Buying shares means buying a company with its entire history—including the parts you don’t know. Hidden tax liabilities, employee claims, contracts that become your contracts. Buying assets means surgically excising what you want, leaving the rest with the seller.

Staged payments are insurance—if the seller lied about results, future tranches cover the loss. But they are also risk—a seller who hasn’t received everything may sabotage the transition.

Every structure has its logic, its advantages, its traps. Choosing structure means choosing which risks you accept.

The Paper That Tells the Truth

Representations and warranties are not formalities filling pages of the agreement. They are a mechanism for compelling truth.

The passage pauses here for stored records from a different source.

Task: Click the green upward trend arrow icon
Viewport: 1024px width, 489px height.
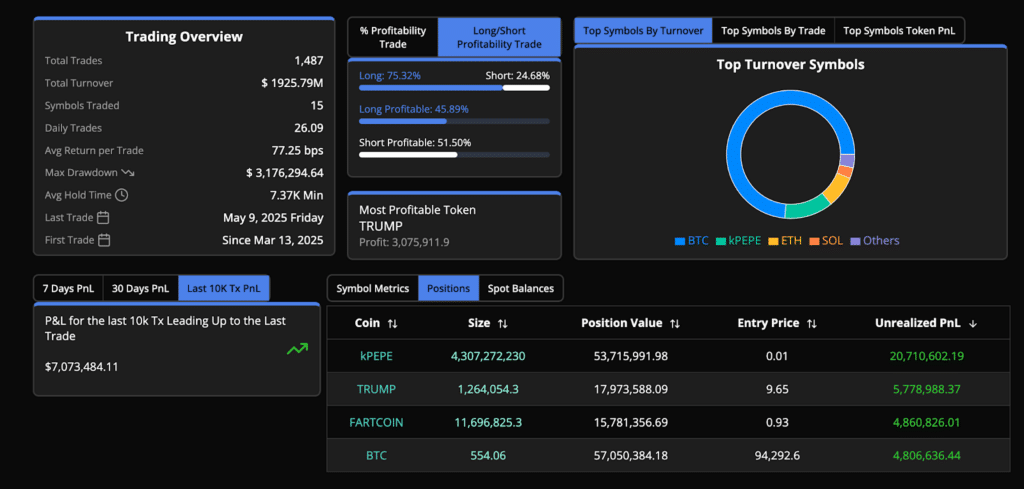Action: point(297,349)
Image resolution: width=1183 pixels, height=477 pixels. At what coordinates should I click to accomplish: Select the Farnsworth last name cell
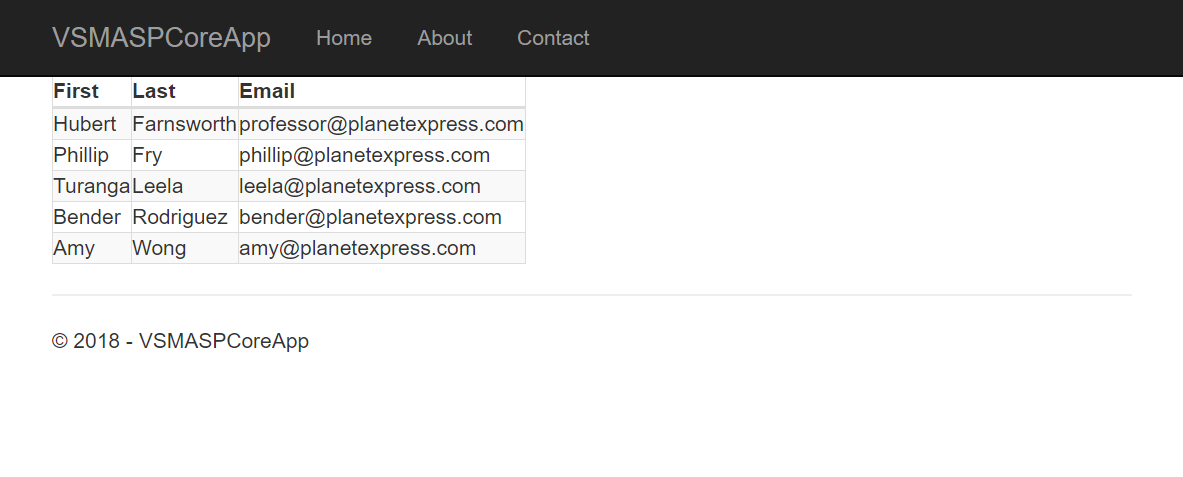click(x=184, y=125)
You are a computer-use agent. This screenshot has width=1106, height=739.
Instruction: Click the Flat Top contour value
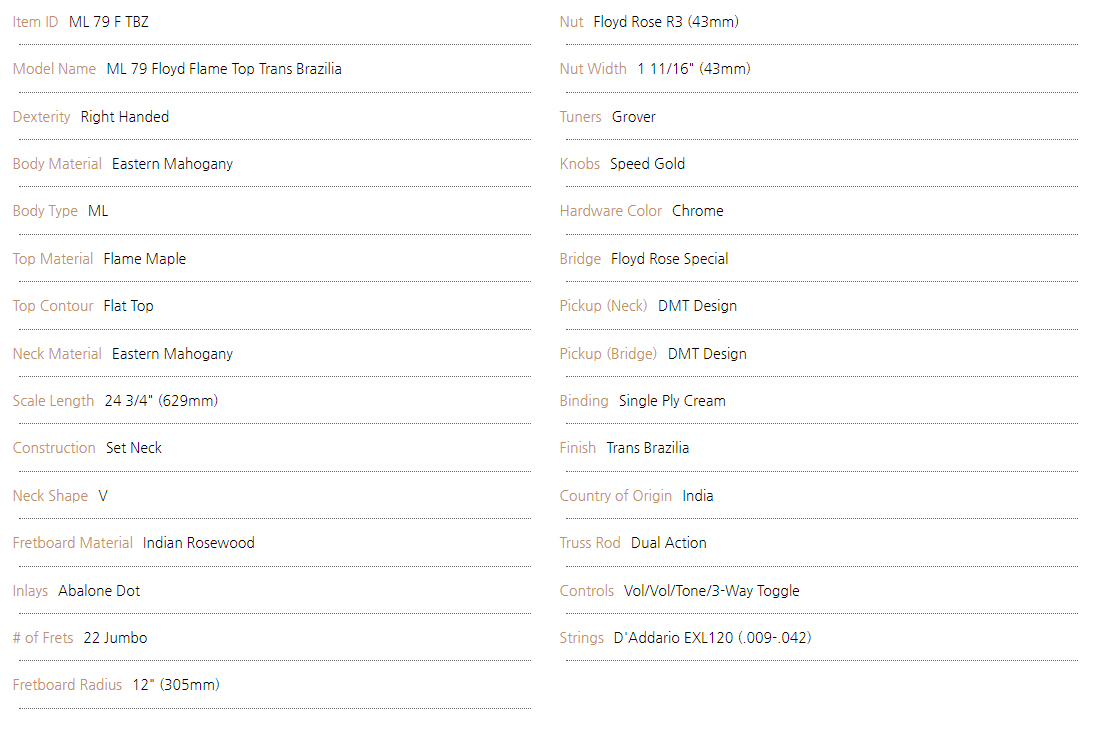(x=129, y=306)
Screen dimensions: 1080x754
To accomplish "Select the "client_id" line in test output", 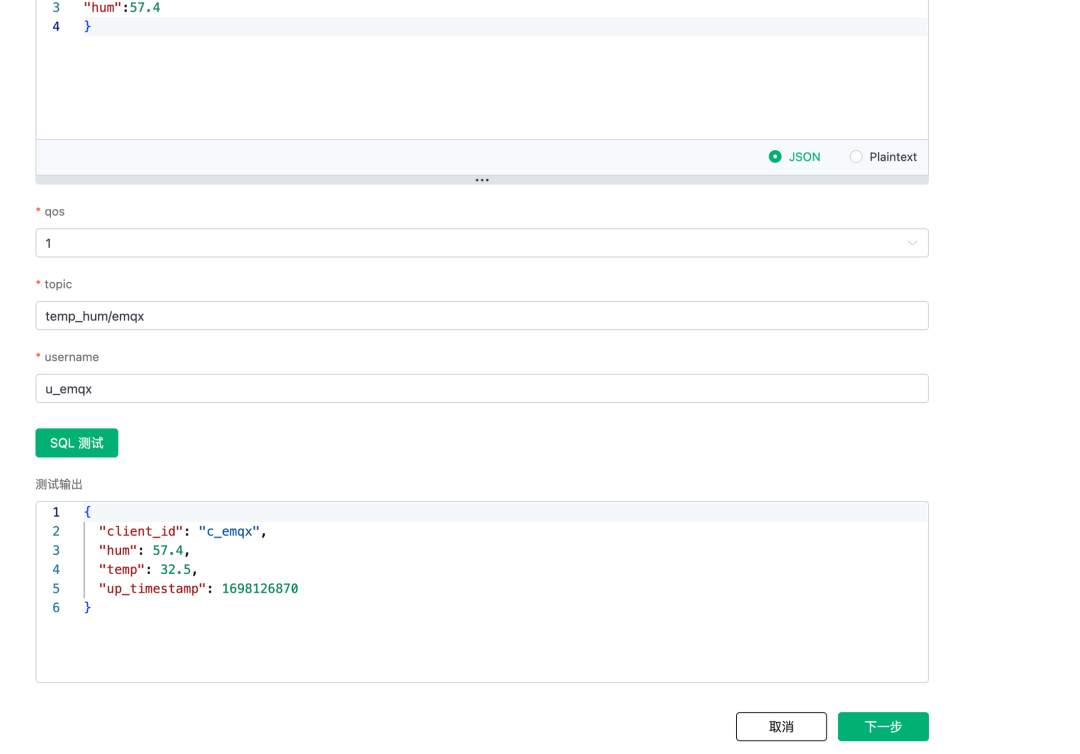I will pyautogui.click(x=182, y=531).
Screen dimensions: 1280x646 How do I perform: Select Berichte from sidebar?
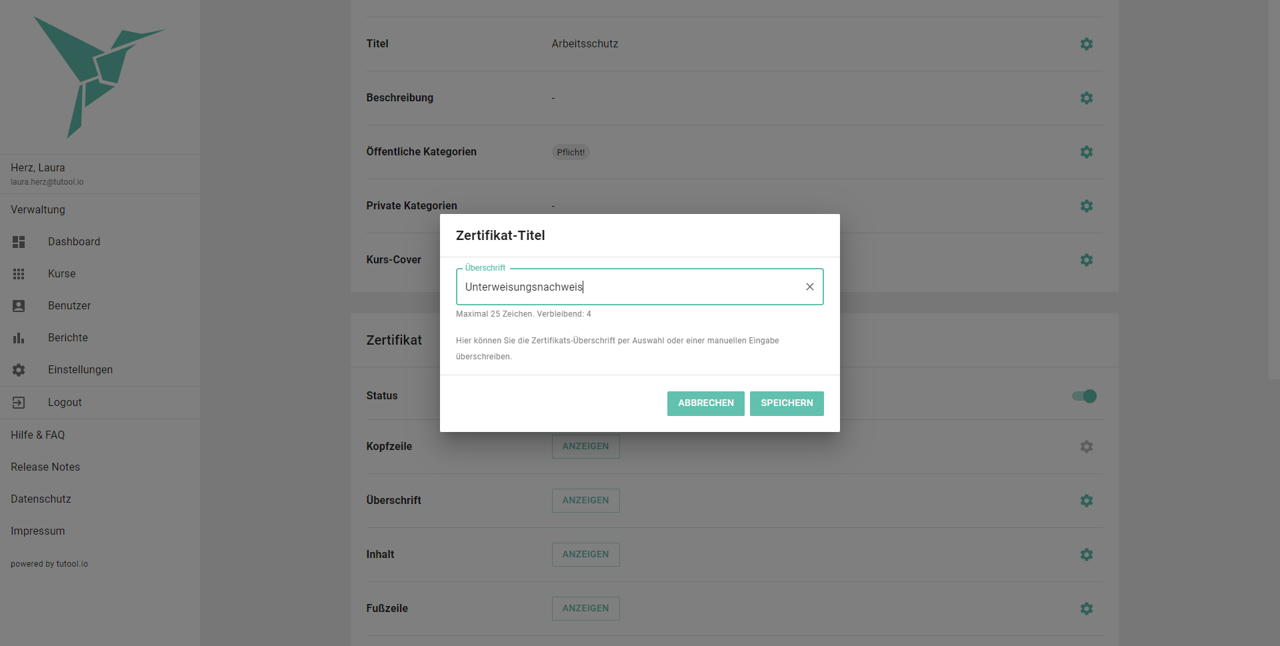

The seller represents: there are no hidden tax liabilities. No pending litigation. Key employees will not leave. Contracts with clients are valid.

If he lies, he pays. Not because he is dishonest—because the contract says so.

The scope of these representations, their precision, the exceptions the seller manages to negotiate—this is the battlefield. Here more is won and lost than in negotiating price.

Closing Is the Beginning

Signatures placed, money wired, champagne opened. Transaction closed?

No. The transaction has just begun.

Now you must integrate two corporate cultures that may repel each other like magnets. You must retain people who just received money and are wondering whether they want to work for the new owner. You must explain to clients that change of ownership does not mean change of quality.

Most value in company sales is destroyed after closing, not before. Synergies that looked brilliant in Excel shatter against reality. Savings that were supposed to materialize require layoffs no one wants to conduct.

An agreement that does not anticipate this is an unfinished agreement.

Form—The Boring Part That Destroys Transactions

Sale of shares requires written form with notarially certified signatures. Sale of a business including real estate—a notarial deed. Board approval, if the articles require it. Shareholders’ preemptive rights, if they exist.

This sounds like a technical detail. It is a technical detail—one that has voided transactions worth millions.

Formalities are boring. That is why they are neglected. That is why it is worth having someone who checks them before you sign a document that turns out to be worthless.

What We Do

We guide transactions from concept to closing—and beyond, through integration.

We structure: selecting the form that achieves the business objective with optimal risk profile and tax efficiency. We negotiate: sitting at the table and ensuring enthusiasm does not replace caution. We investigate: due diligence that searches for problems, not confirmations. We document: agreements that say what you think they say.

We represent both sides—but never in the same transaction. Knowing the buyer’s perspective makes us better advisors to sellers. And vice versa.

A Final Thought

A company sale is the moment when years of work meet a single decision. For the seller—perhaps the most important financial decision of a lifetime. For the buyer—a bet that may define the next decade.

Such moments should not be navigated alone. Not because you are incompetent. Because you are too close to see everything. Too invested to be objective. Too exhausted in the fourth month of negotiations to notice the trap on page one hundred forty-seven.

That is what advisors are for. Not to decide for you. So that you decide seeing the whole picture.